Dispuesto estoy a desterrar de aquí
los Derechos del Hombre y el Sentido Común;
¡confusión a su odioso reinado,
ese enemigo de los príncipes, Thomas Paine!
¡Derrota y ruina caigan sobre la causa
de Francia, sus libertades y leyes![86]
Si el lector tiene la paciencia de tomar un lápiz y unir el primer verso de la primera estrofa con el primero de la segunda, y luego repetir este proceso con los versos segundo, tercero y cuarto de cada estrofa, y así sucesivamente, no le será difícil formar un poema que dice algo muy distinto. (¡Cuánto han sufrido los británicos con su estúpida creencia de que los irlandeses son tontos!).

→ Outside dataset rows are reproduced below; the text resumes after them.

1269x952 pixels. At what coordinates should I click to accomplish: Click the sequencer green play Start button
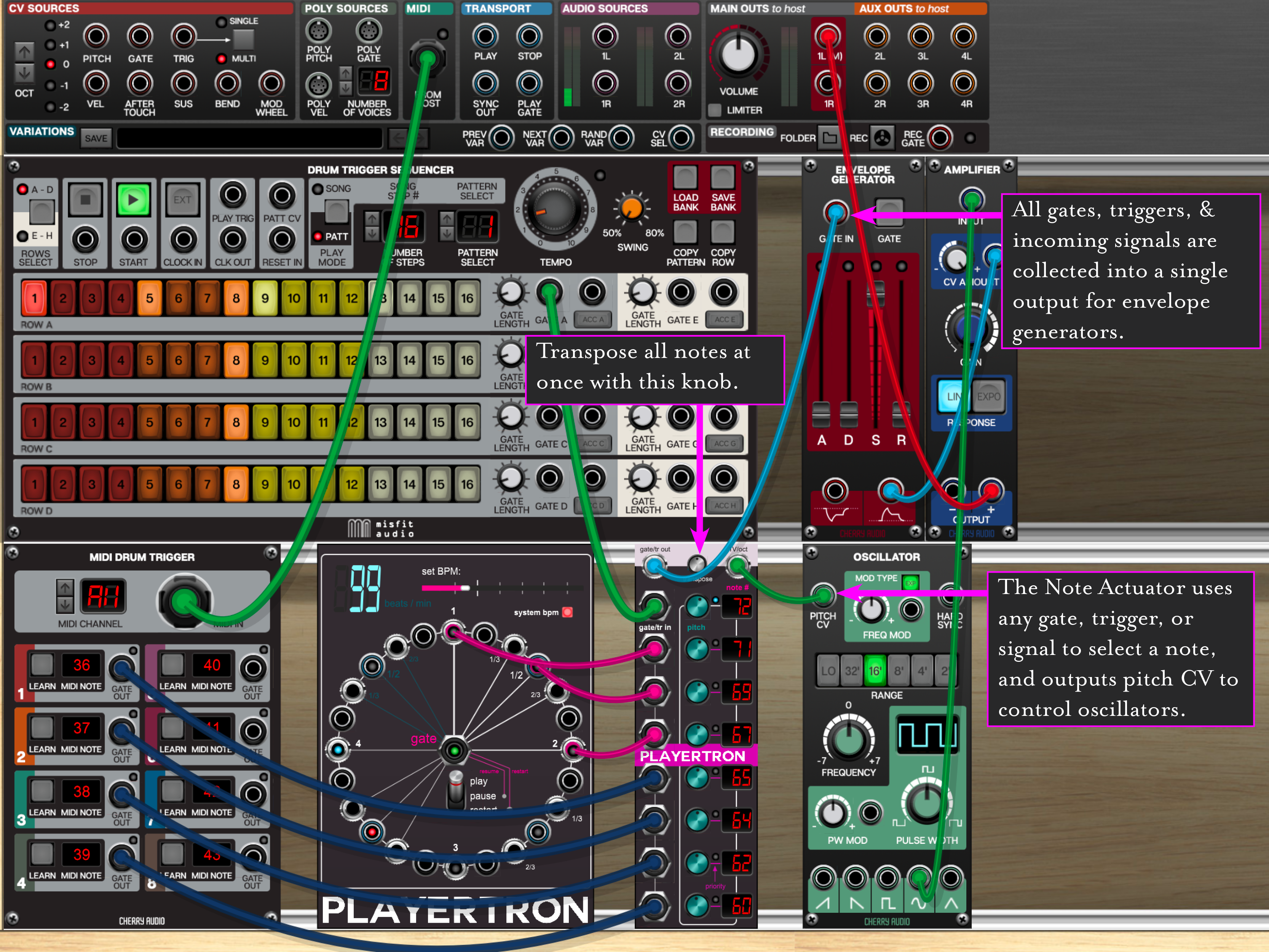(x=133, y=200)
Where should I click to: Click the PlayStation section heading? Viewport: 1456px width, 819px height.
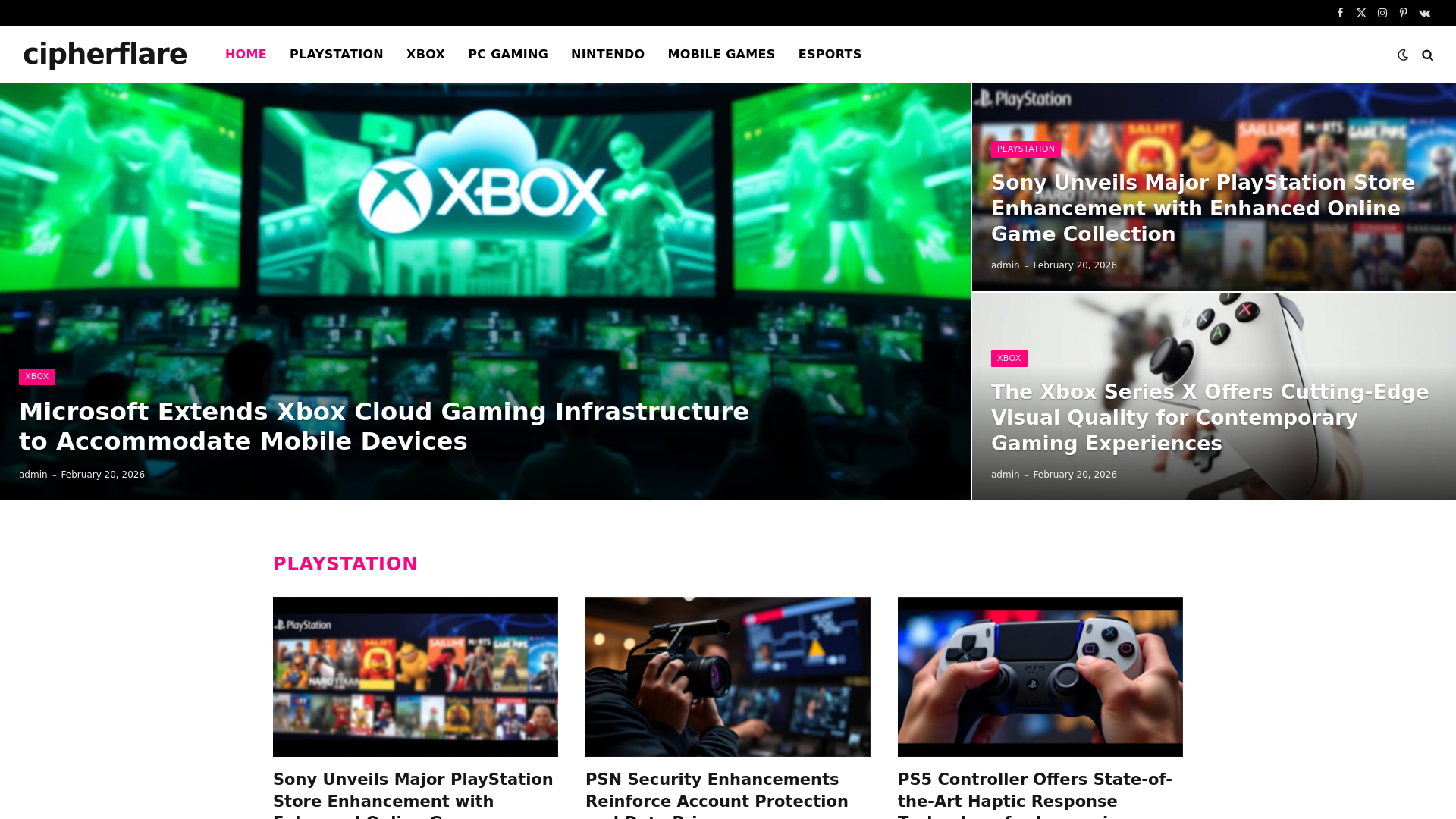[345, 564]
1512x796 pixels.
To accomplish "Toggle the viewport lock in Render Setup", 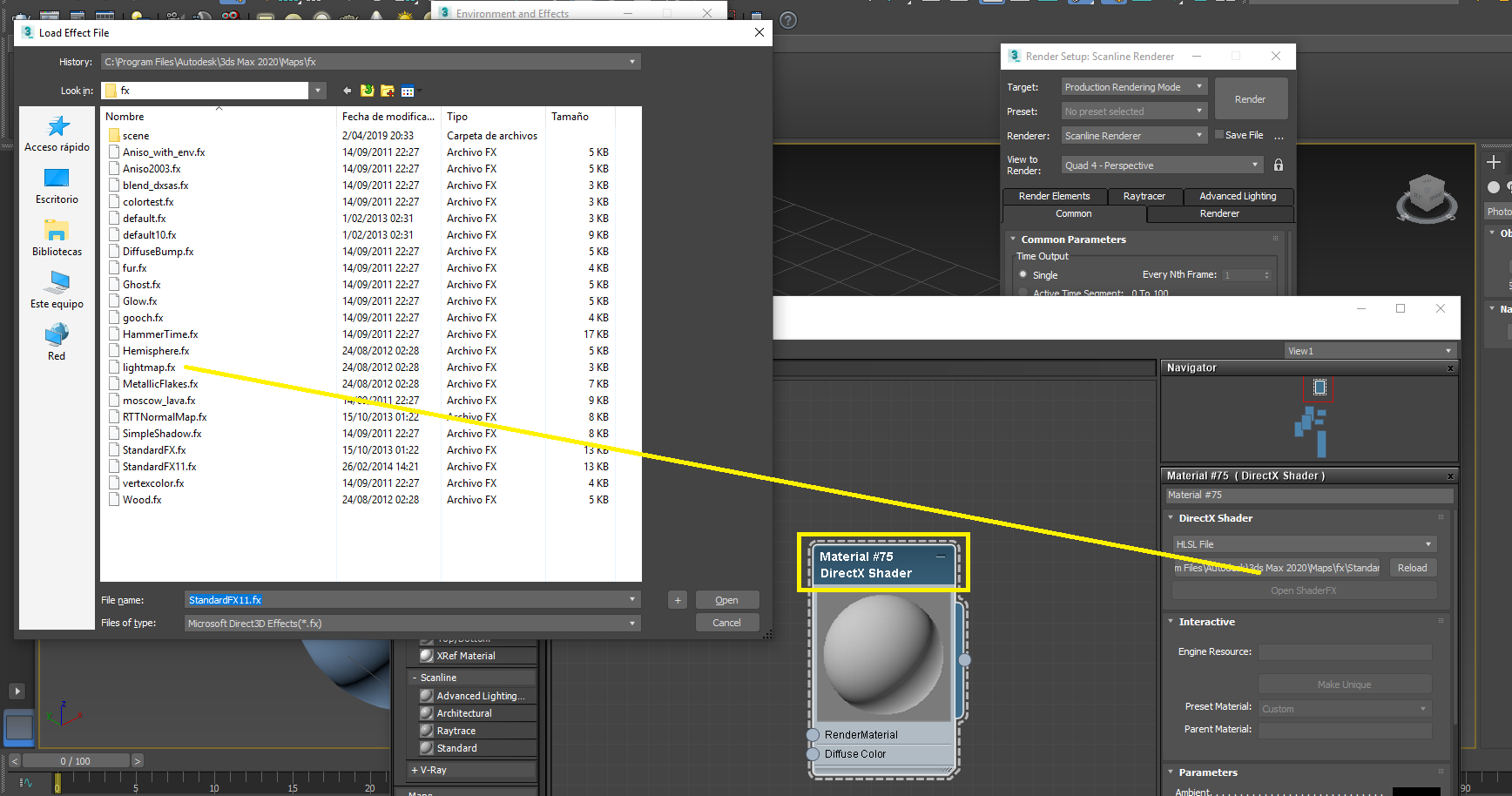I will [1278, 164].
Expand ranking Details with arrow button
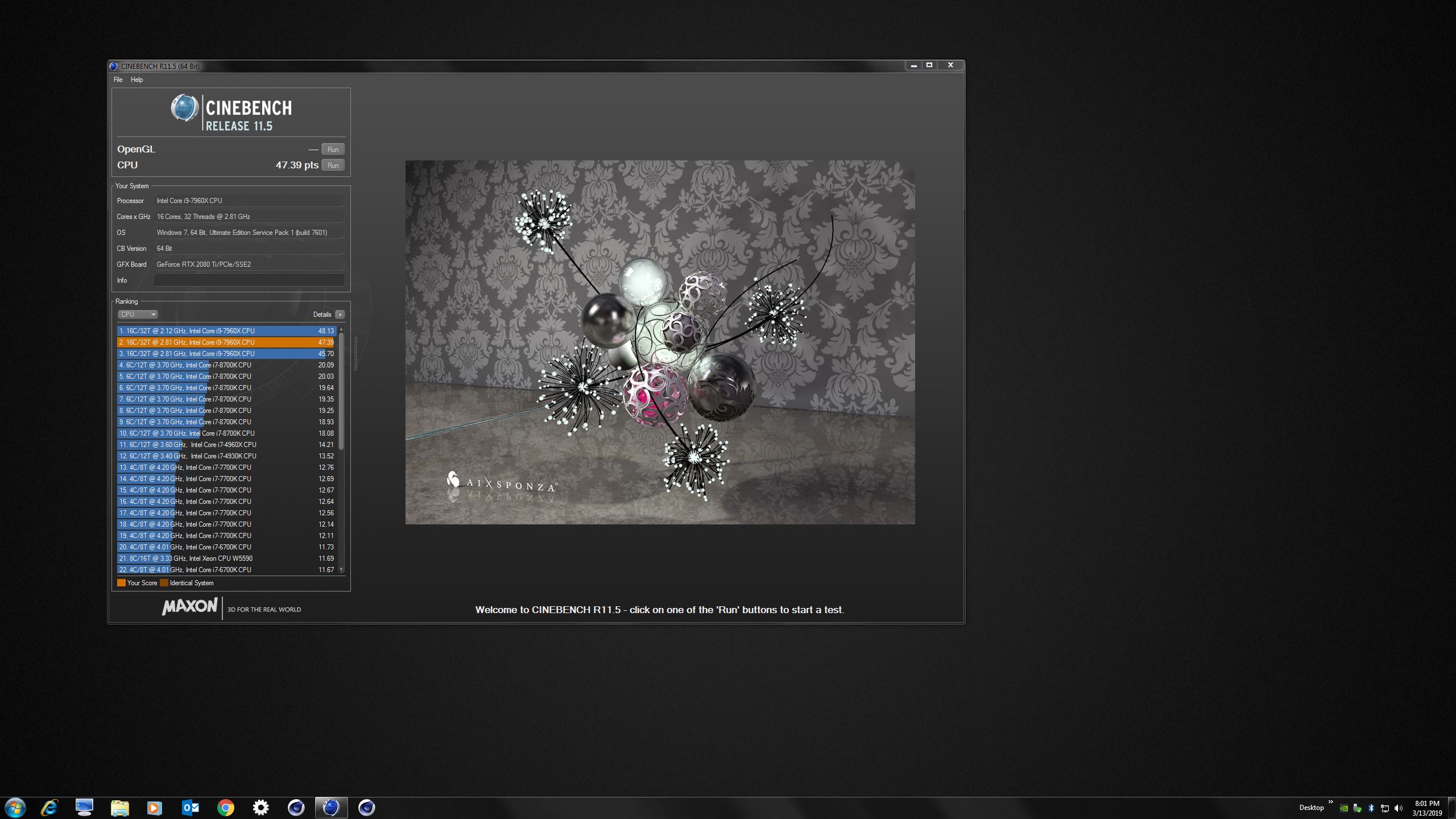 point(340,315)

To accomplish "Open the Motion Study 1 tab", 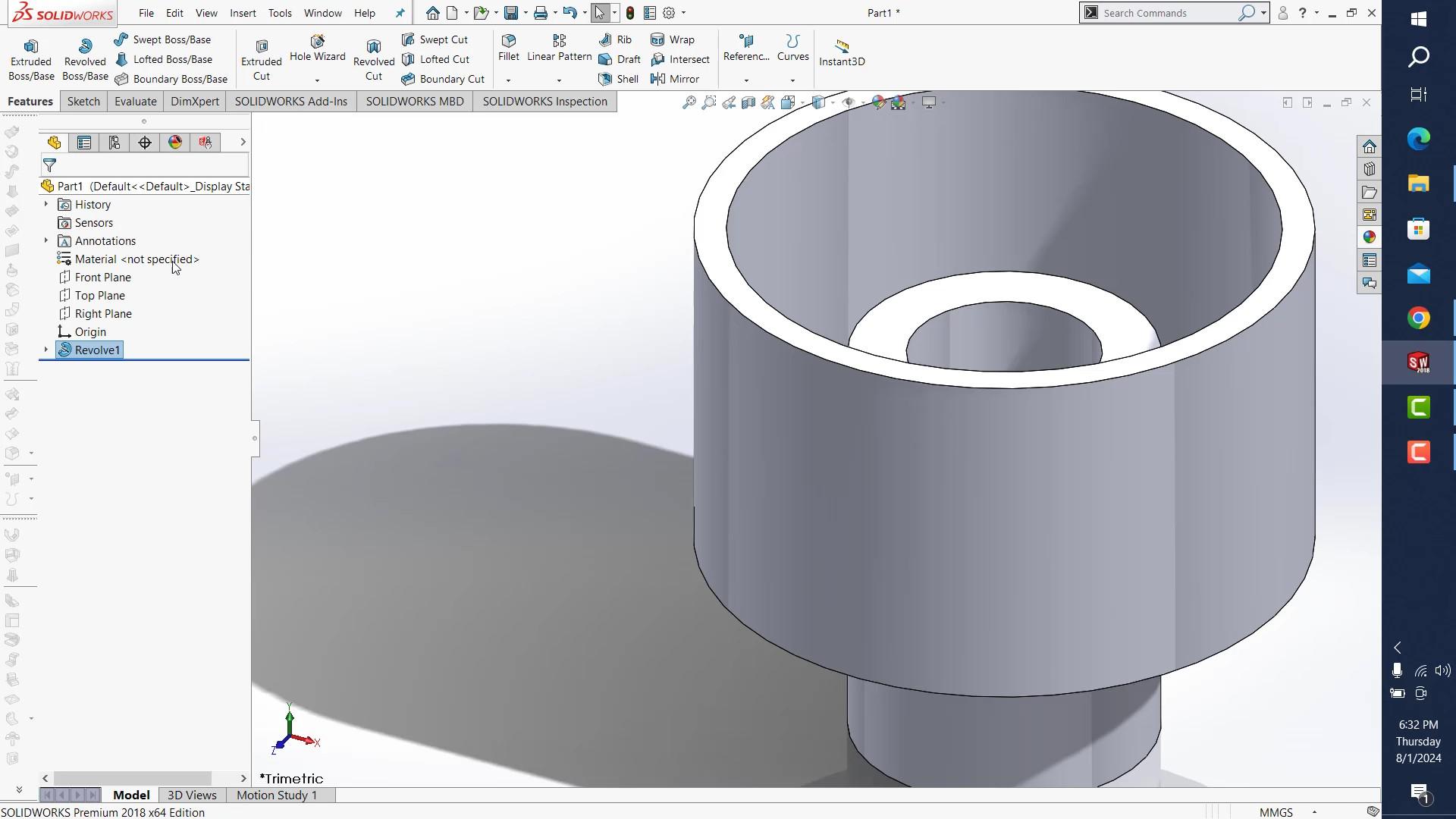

Así han ido las cosas con la obra y la reputación de Thomas Paine: a veces oscuro y en ocasiones tan solo una figura más del decorado, pero también hubo momentos en que destacó con letras de molde. Incluso con su cadáver sucedió algo parecido. El excéntrico radical y escritorzuelo inglés William Cobbett, que durante años había sido un encarnizado crítico de Paine, cambió de repente su consideración hacia él y exhumó sus restos para volver a enterrarlos en Inglaterra. El resultado de esta iniciativa fue un macabro capítulo de accidentes, y durante años hubo trozos de cráneo por aquí y una costilla por allá, algo que Paine, con su aversión a las reliquias y los cultos, hubiera deplorado totalmente. Con quien sí hubiera estado de acuerdo es con su amigo Joel Barlow, quien afirmaba que los escritos de Paine eran su mejor monumento.
A medida que avanzaba el siglo XIX la inspiración de Paine volvió a emerger y su influencia se hizo sentir en el movimiento de reforma del Parlamento en Inglaterra y en la campaña contra la esclavitud en Estados Unidos. John Brown, un declarado calvinista, tenía los libros de Paine en su campamento. Abraham Lincoln fue un asiduo lector de su obra y solía utilizar argumentos extraídos de La edad de la razón en sus disputas con sectarios religiosos, así como temas más generales del mismo autor en su campaña para convertir la sangrienta guerra civil en lo que él llamó «una segunda Revolución americana». El posterior ascenso del movimiento laborista y la campaña para el sufragio femenino fueron también acontecimientos en los que se reavivó y citó el ejemplo de Paine. Después del ataque a Pearl Harbor, cuando Franklin Roosevelt pronunció su gran discurso para unir al pueblo de Estados Unidos en contra del fascismo, citó un párrafo entero de La crisis americana de Paine, que comenzaba de la siguiente manera: «Vivimos uno de esos momentos en que se pone a prueba el alma de los hombres…».
Ningún presidente volvería a citar a Paine hasta que Ronald Reagan intentó reclutarlo para una campaña cuasilibertaria cuyo objetivo era reducir el tamaño del gobierno y competir con el moribundo imperio soviético. «Está en nuestra mano —decía el anciano, apropiándose de una de las más dudosas afirmaciones de Paine— comenzar el mundo de nuevo». Esta especie de emulación y plagio constituye un tipo concreto de halago, ya que contribuye a que la obra de Paine adquiera la categoría compartida por la Biblia y las obras de Shakespeare, que acuden a la mente en momentos de tensión, de necesidad o incluso de alegría. En una época en que tanto los derechos como la razón se encuentran sometidos a diversos tipos de ataque abierto o encubierto, la vida y los escritos de Thomas Paine siempre formarán parte de un arsenal del que alguna vez tendremos que servirnos.